ATATÜRK’ÜN TÜRK BAYRAĞINDA BOZKURT ÖZLEMİ
Yıl 1921 sonları…
Anadolu’nun her yerinde kurtuluş mücadelesi hız kazanmış ve düşman perişan durumdadır. Ancak asıl savaş, Ankara’ya yaklaşan Yunan ordusu ile yapılmaktadır. Düzenli ordumuzun başında da Mustafa Kemal bulunmaktadır.
Sakarya Meydan Savaşı diye anılan savaşın henüz bitmediği, ancak düşmana büyük kayıplar verdirilerek geri çekilmeye mecbur bırakıldığı günlerde bir akşam Atatürk silâh arkadaşları ile sohbet ederken konu yeni devletin kuruluşuna gelir.
İşte bu sırada Atatürk (mealen): ‘Arkadaşlar! Yakın zamanda yeni bir devlet kuracağız. Bu devlete bir gök bayrak gerek. Ama bu bayrağın üzerinde -ön yüzden bir Bozkurt başı- olsun’ diyor. Bu sözü üzerine birden şaşkınlık geçiren arkadaşları, halkın Ay-yıldızlı bayrağa alıştıklarını ve bunun halk üzerinde de etkili olduğu görüşünü dile getirirler.
Ve bu görüş orda kalır.
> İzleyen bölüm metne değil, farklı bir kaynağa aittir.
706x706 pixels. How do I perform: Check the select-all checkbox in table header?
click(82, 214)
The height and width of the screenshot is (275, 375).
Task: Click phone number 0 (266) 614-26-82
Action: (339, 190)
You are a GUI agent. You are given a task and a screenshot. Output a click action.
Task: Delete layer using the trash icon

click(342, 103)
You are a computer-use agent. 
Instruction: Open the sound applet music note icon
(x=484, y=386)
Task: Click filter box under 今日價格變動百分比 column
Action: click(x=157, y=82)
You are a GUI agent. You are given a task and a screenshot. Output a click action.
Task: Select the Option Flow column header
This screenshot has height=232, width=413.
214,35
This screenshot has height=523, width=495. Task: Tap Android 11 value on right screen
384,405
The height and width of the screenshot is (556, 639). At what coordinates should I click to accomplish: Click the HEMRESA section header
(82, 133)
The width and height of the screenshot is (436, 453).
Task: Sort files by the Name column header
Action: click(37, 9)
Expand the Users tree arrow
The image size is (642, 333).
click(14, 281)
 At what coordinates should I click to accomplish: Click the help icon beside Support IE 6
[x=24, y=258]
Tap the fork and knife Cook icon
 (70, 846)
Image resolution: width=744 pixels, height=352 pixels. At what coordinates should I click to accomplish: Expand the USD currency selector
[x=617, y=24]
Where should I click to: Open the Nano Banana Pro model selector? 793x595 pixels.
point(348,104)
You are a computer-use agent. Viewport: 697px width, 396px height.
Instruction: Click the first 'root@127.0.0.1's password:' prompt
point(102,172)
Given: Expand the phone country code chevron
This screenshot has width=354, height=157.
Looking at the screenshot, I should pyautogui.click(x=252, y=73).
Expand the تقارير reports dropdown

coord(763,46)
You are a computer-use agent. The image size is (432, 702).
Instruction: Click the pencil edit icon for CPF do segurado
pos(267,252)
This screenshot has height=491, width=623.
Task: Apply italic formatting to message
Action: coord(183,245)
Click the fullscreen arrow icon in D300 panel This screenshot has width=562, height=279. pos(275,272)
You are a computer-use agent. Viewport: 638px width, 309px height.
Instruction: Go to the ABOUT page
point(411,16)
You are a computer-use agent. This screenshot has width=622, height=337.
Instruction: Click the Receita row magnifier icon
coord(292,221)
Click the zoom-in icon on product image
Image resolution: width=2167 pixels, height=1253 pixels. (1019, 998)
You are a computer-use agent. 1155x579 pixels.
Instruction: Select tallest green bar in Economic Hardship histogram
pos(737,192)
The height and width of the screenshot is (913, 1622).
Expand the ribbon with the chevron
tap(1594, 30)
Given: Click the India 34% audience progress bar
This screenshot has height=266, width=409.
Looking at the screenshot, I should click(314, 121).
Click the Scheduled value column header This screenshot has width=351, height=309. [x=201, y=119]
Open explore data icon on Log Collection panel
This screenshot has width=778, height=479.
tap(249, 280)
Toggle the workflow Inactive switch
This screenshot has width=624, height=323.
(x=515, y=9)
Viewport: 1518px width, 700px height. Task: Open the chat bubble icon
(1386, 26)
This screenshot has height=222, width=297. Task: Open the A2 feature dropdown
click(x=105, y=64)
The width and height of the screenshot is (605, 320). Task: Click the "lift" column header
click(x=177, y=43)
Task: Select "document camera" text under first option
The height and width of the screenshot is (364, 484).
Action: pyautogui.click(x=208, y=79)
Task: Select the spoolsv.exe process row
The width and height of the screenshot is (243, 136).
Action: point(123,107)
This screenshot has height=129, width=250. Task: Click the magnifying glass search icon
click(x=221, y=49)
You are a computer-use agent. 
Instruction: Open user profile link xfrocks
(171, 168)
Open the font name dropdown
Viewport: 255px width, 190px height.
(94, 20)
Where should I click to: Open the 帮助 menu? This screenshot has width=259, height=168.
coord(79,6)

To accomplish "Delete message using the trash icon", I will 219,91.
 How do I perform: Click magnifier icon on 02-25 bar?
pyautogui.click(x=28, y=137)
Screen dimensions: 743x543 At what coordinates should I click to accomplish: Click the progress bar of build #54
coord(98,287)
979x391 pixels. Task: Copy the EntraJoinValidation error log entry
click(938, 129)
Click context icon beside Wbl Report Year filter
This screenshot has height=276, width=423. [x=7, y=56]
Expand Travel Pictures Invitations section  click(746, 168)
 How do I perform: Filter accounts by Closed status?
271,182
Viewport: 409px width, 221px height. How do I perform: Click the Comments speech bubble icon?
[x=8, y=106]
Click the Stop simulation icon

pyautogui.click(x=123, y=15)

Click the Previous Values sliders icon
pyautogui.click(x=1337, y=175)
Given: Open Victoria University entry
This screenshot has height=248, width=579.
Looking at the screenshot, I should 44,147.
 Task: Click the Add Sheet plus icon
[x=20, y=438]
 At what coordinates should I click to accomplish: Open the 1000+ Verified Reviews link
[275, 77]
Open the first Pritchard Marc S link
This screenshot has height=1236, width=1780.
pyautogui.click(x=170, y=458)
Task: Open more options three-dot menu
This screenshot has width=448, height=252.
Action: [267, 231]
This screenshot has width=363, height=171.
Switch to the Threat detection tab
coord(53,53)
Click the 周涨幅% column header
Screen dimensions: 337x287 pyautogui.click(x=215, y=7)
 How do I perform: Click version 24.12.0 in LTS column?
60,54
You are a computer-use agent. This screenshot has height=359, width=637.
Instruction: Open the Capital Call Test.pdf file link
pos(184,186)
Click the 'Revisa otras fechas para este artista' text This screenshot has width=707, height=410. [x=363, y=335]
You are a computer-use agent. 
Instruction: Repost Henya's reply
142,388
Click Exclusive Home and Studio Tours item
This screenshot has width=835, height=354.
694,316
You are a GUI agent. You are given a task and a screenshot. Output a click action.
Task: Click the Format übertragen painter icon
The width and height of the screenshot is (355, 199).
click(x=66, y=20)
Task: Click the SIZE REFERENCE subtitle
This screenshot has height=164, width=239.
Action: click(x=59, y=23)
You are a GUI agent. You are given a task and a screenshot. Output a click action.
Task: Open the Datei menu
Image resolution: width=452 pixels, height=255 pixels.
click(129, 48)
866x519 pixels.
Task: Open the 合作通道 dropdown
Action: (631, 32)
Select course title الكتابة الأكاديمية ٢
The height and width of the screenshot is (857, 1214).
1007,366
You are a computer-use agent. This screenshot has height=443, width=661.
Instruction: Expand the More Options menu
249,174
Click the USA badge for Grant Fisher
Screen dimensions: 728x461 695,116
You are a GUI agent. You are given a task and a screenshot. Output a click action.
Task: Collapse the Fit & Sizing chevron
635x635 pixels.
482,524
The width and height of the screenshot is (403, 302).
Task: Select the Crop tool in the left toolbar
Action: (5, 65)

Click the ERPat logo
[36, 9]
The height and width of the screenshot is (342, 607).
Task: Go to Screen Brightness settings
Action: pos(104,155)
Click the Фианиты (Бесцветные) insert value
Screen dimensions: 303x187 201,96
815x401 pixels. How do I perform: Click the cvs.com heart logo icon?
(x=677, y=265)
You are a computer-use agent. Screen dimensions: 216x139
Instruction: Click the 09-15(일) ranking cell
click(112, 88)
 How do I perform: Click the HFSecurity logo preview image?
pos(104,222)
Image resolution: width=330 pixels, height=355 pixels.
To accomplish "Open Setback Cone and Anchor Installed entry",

Ancak Atatürk’ün içindeki bu özlem sönmez.
ATATÜRK’ÜN BU ÖZLEMİ NASIL ORTAYA ÇIKTI?
Ben bu konuyu ilk defa Marmara Üniversitesi’nin (İst.) 2005 yılında düzenlediği ‘Kültür Tarihimizde Gizli Diller ve Şifreler’ ana konulu sempozyumda ‘Atatürk Döneminde Kurt Sembolü’(1) başlıklı bildirimi sunduktan sonra tartışma bölümünde söz alan MÜ Türkiyat Araştırma ve Uygulama Merkezi Müdürü Prof.Dr.Emine Gürsoy Naskali’nin bir hâtırasını nakletmesi üzerine duydum.
Kendilerine dedesi, eski Cumhurbaşkanı Celâl Bayar anlatmış.
Anlatımdan sonra da epey heyecanlandım ve sonra aynı konu hakkında ORKUN dergisinde bir yazı yayımladım.(2)
Fakat, 2007 yılında aynı konunun Atatürk’ün ölümünün 32. yıl dönümü (1970) dolayısı ile tarihçi, gazeteci ve yazar Enver Behnan Şapolyo’nun yazdığını, gazetedeki bir seri yazıdan öğrendim.(3)
Burada kısa bir girişten sonra Enver Behnan Şapolyo’nun yazısının tamamı verildiği gibi, alındığı kaynak da vardı; ancak bu kaynak ana kaynak değildi. Bu kaynak ile temasa geçerek nihayet ana kaynağa ulaştım.(4)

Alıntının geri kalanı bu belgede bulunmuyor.